CantusSVS-hf / README.md
liampond
Clean deploy snapshot
c42fe7e
|
raw
history blame
3.8 kB

CantusSVS

Table of Contents


About CantusSVS

CantusSVS is a singing voice synthesis tool that automatically generates audio playback for the Latin chants in Cantus. You can access CantusSVS directly in the browser here https://cantussvs.streamlit.app. For training and inferencing, we use DiffSinger, a diffusion-based singing voice synthesis model described in the paper below:

DiffSinger: Singing Voice Synthesis via Shallow Diffusion Mechanism

Liu, Jinglin, Chengxi Li, Yi Ren, Feiyang Chen, and Zhou Zhao. 2022. "Diffsinger: Singing Voice Synthesis via Shallow Diffusion Mechanism." In Proceedings of the AAAI Conference on Artificial Intelligence 36 10: 11020–11028. https://arxiv.org/abs/2105.02446.

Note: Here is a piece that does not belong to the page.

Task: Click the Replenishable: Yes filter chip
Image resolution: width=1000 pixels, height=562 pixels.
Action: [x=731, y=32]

Training was done using Cedar, a cluster provided by the Digital Research Alliance of Canada. To set up training locally, follow this tutorial by tigermeat.

For general help training and creating a dataset, this tutorial by PixPrucer is an excellent guide. For help, join the DiffSinger Discord server.

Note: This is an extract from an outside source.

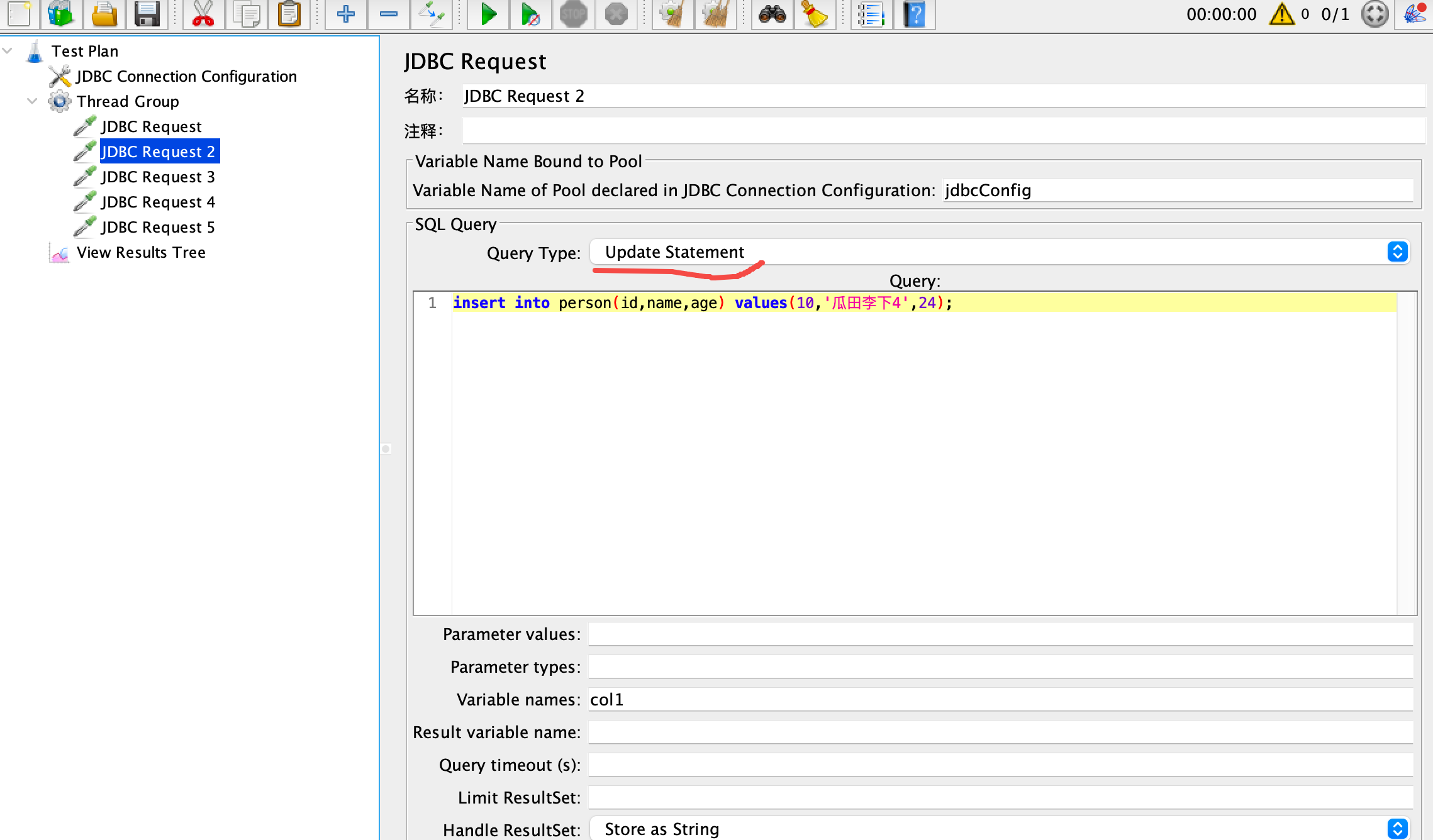Select JDBC Request 3 in tree
The image size is (1433, 840).
tap(158, 177)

The dataset used for this project was built using Adventus: Dominica prima adventus Domini, the first track from Psallentes' album Salzinnes Saints. Psallentes is a Belgian women's chorus that specializes in Late Medieval and Renaissance music. Salzinnes Saints is an album of music from the Salzinnes Antiphonal, a mid-sixteenth century choirbook with the music and text for the Liturgy of the Hours.


Quick Start

  1. Clone the repository:

    git clone https://github.com/yourusername/CantusSVS.git
    cd CantusSVS
    
  2. Set up the environment:

    make setup
    
  3. Run the web app locally:

    make run
    
  4. Open your browser at:

    http://localhost:8501
    

Or just use the hosted app here: https://cantussvs.streamlit.app


Preparing Your Input

  • Most commercial music composition software can export .mei files. MuseScore 4 is free to use.
  • Input format must be .mei (Music Encoding Initiative XML).
  • Only monophonic scores are supported (one staff, one voice).
  • Lyrics must be embedded in the MEI file and aligned with notes.

Validation tool:

python scripts/validate_mei.py your_song.mei

Running Locally

  1. Drop your .mei file into the upload area of the web app.

  2. Choose settings:

    • Tempo (BPM)
    • Output file name (optional)
  3. Hit "Synthesize" and download the resulting .wav file.

Generated files:

  • .wav: final audio output
  • .mel.npy: intermediate mel-spectrogram
  • .info.json: metadata (phoneme sequence, note mapping)

FAQ

Q: Can I synthesize polyphonic (multi-voice) chants?
A: No, only monophonic scores are supported currently. However, in the future, polyphonic chants could be synthesized by layering multiple monophonic voices.

Q: Can I change the voice timbre?
A: In the webapp, only the provided pre-trained model is available. However, DiffSinger will learn the timbre of the input dataset so if you train your own model, you can control the timbre that way.